By Monday, about 24 hours after the pack’s “Ser Aylin” update went live, NexusMods moderators had caught wind of the situation, removed the mod pack, and banned the burner account that uploaded it from the site entirely. (It’s not gone for good, of course; the pack is also hosted on far-right forums including RPGHQ, a site where users post similarly bigoted mods alongside sprawling anti-Semitic conspiracy theories.) In a statement following its removal, moderators said the pack was an obvious attempt “to skirt our community guidelines.”

“We are for inclusivity, we are for diversity,” NexusMods staff wrote. “If we think someone is uploading a mod on our site with the intent to deliberately be against inclusivity and/or diversity then we will take action against it.”

This isn’t the first time NexusMods has taken quick action to remove anti-LGBTQ+ content from their site.
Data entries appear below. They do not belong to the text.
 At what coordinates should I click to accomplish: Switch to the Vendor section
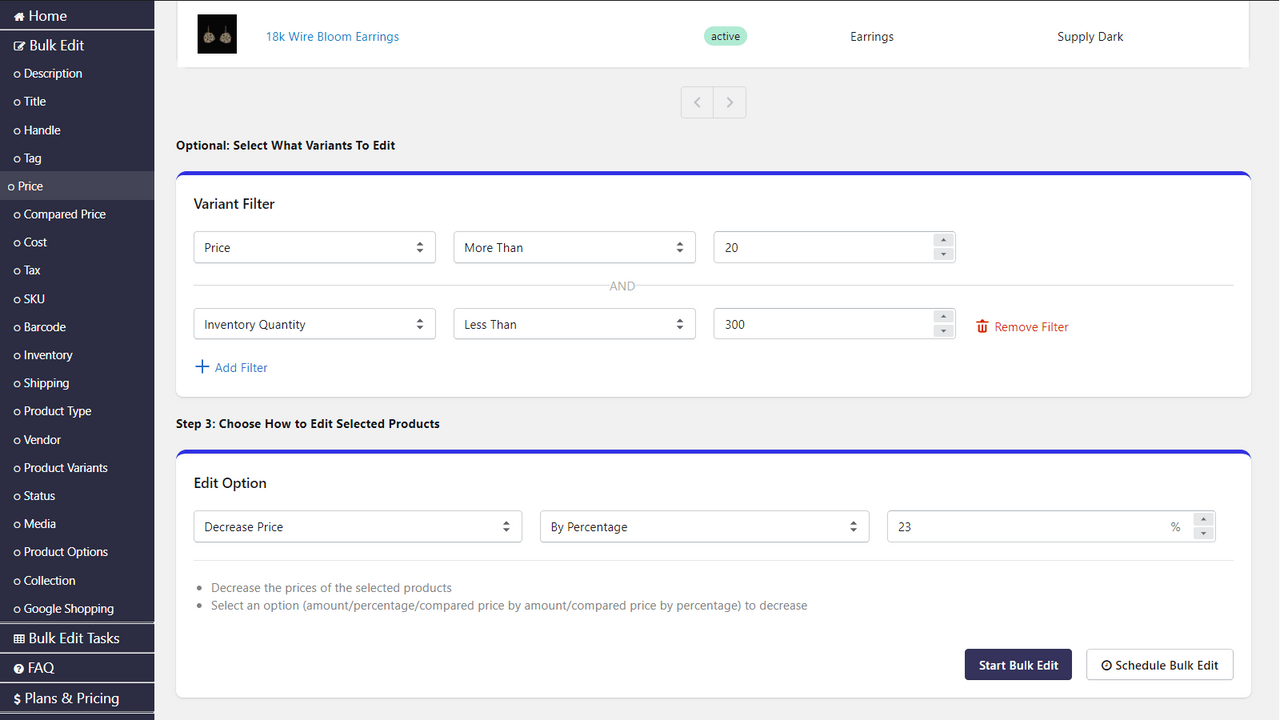pos(42,439)
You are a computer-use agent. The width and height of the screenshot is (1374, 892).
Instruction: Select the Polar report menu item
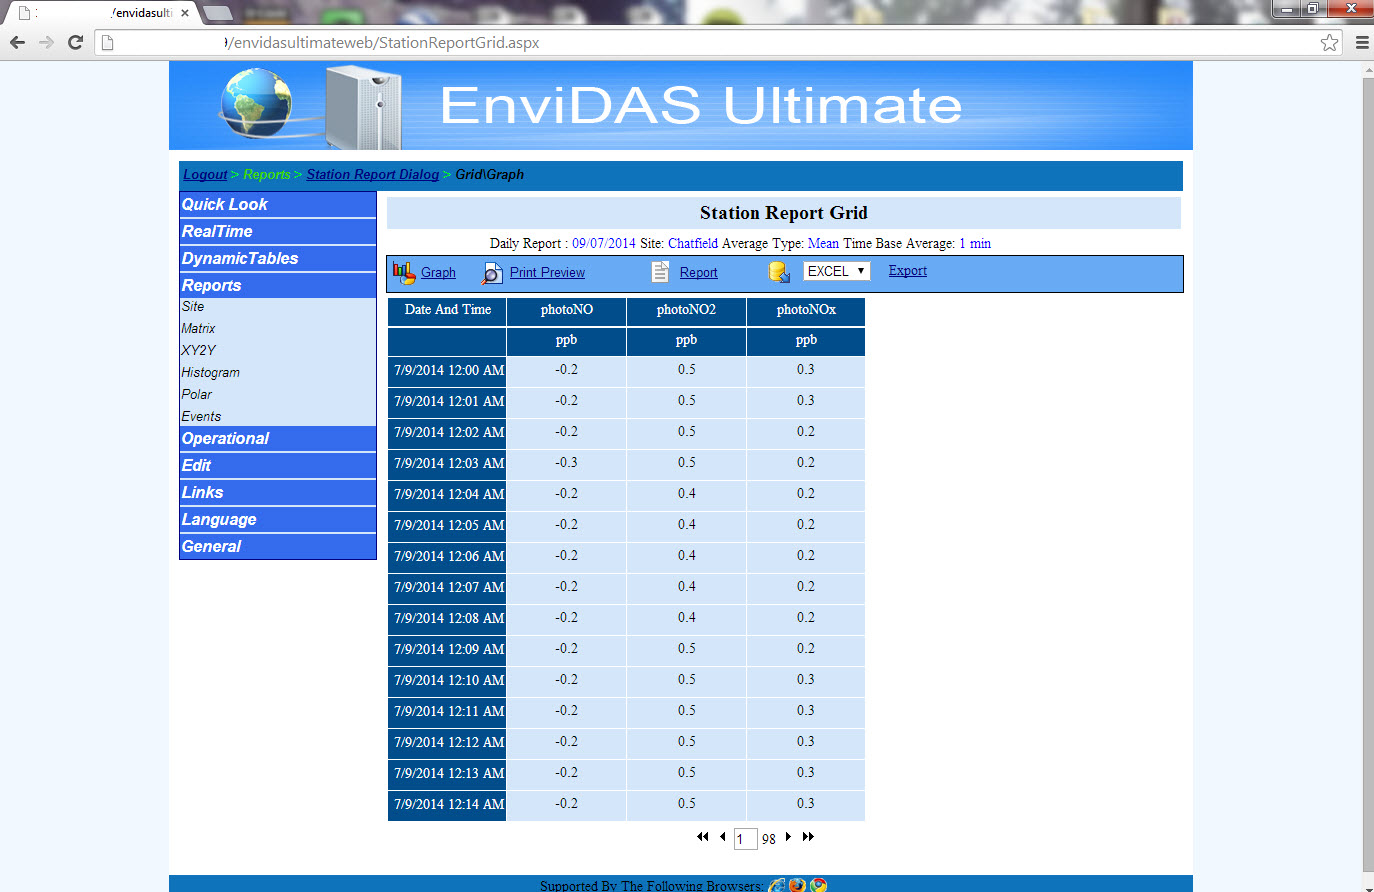pyautogui.click(x=197, y=394)
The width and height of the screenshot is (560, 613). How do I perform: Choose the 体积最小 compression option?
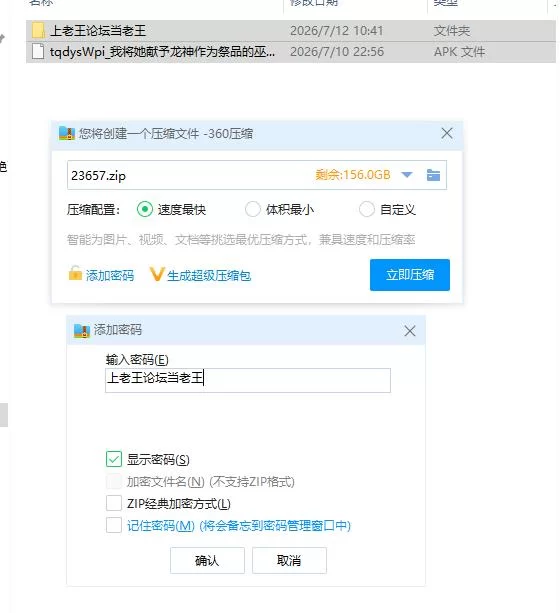253,210
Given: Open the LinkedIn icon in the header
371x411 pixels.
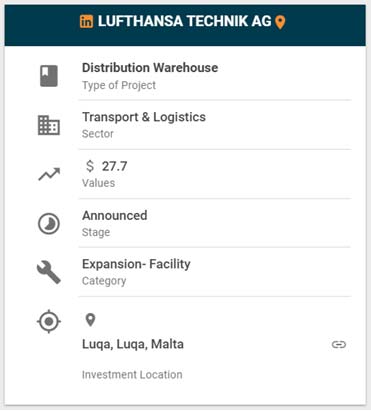Looking at the screenshot, I should (86, 22).
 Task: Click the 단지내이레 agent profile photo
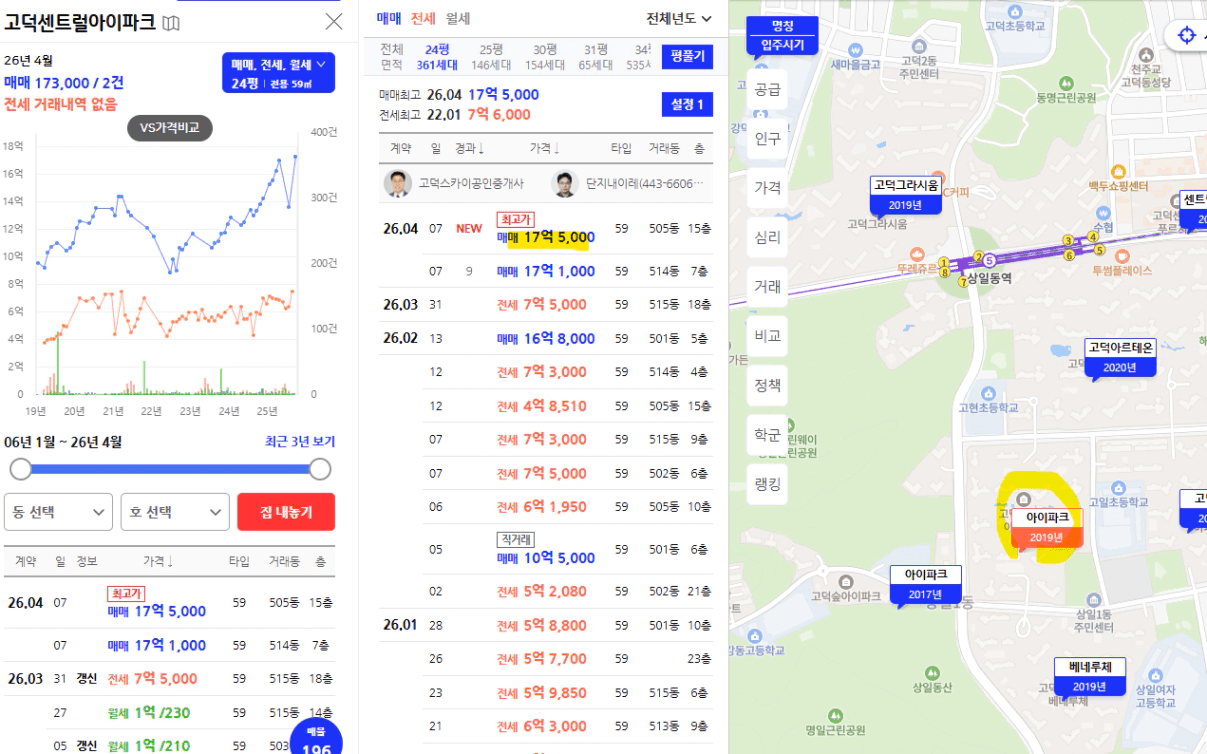565,184
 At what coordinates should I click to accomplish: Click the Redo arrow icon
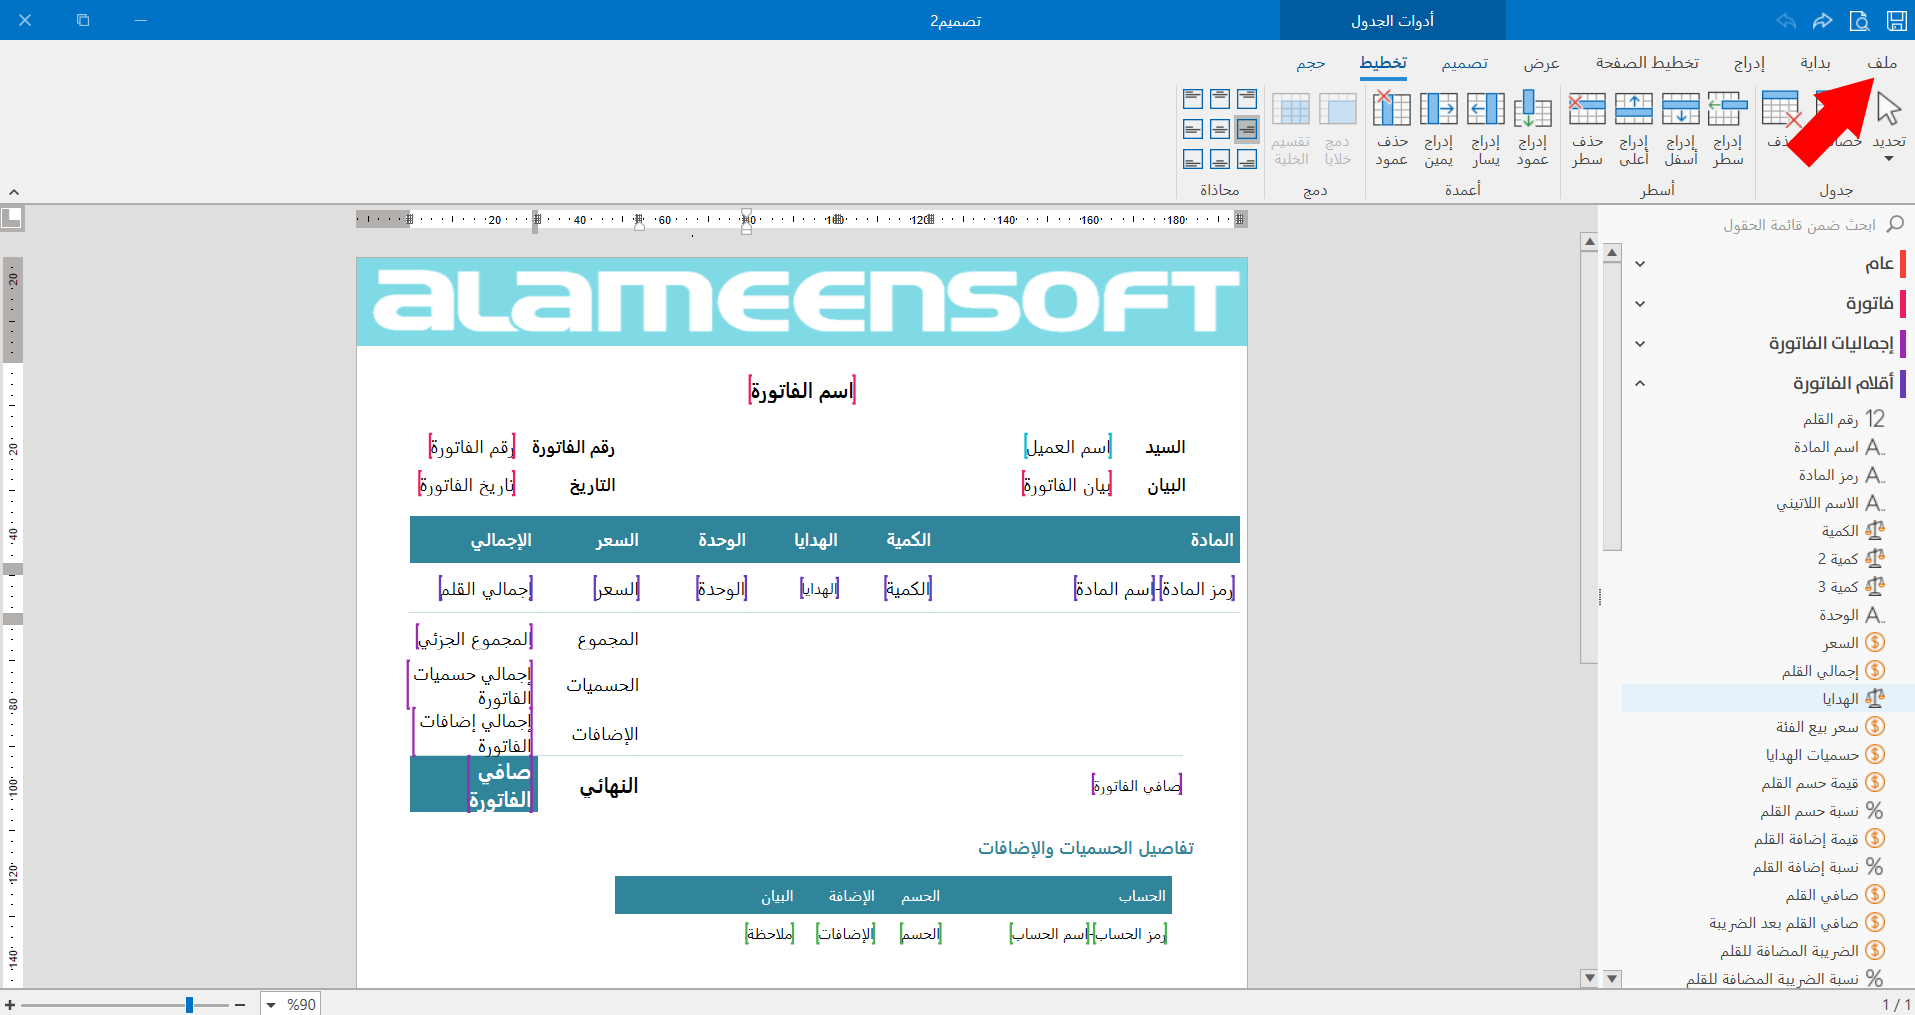point(1822,20)
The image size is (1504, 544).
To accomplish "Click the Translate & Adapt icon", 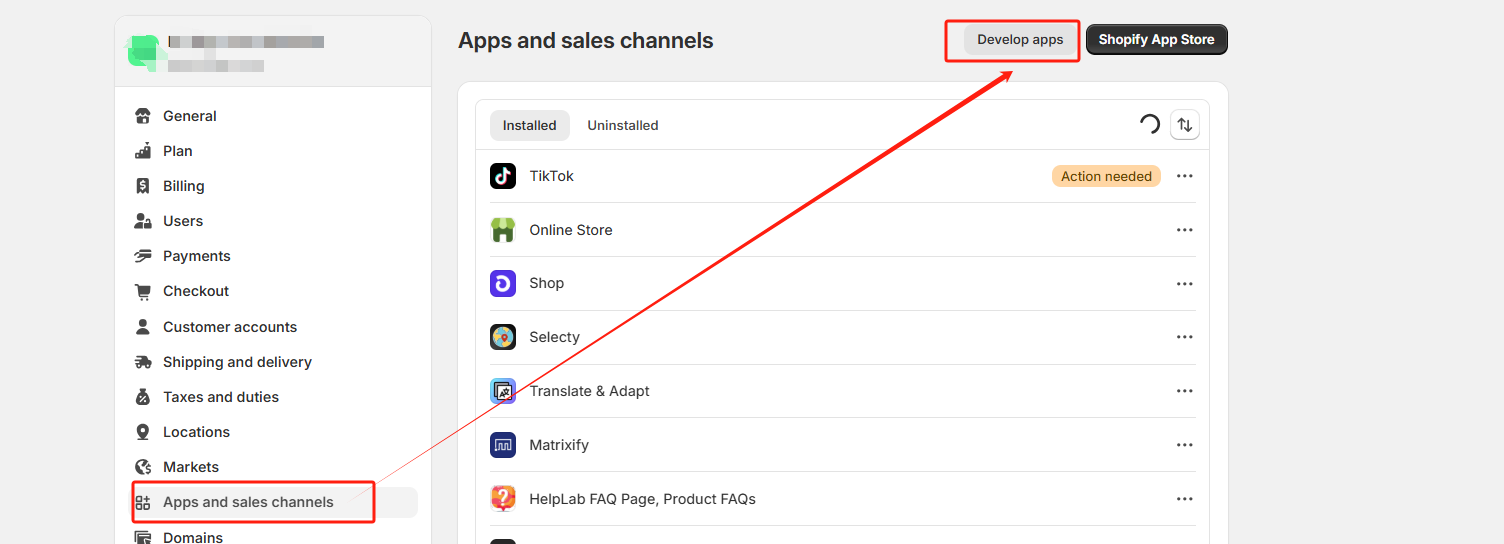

Just four months ago in September, moderators took down a mod for the science fiction game Starfield that attempted to remove “they/them” pronouns from character creation, but which only succeeded in making every character be addressed as “they” instead. (Great work, team!)

Game mods generally exist to add options for players. For instance, I modded my copy of Guilty Gear Strive so best girl Bridget can wear a comfy sweater. Marginalized gamers are no stranger to making mods to broaden play experiences, like the folks who added pronoun selection to Stardew Valley and the myriad projects that provide for disabled gamers. With all the time the “No Alphabets” crew spent on creating a working mod, they could have chosen to do something that adds to the game or the world at large, if only they weren’t stuck obsessively insisting that LGBTQ+ people were invented in the 1990s to make them upset. To use a little gamer lingo, it sounds to us like a skill issue.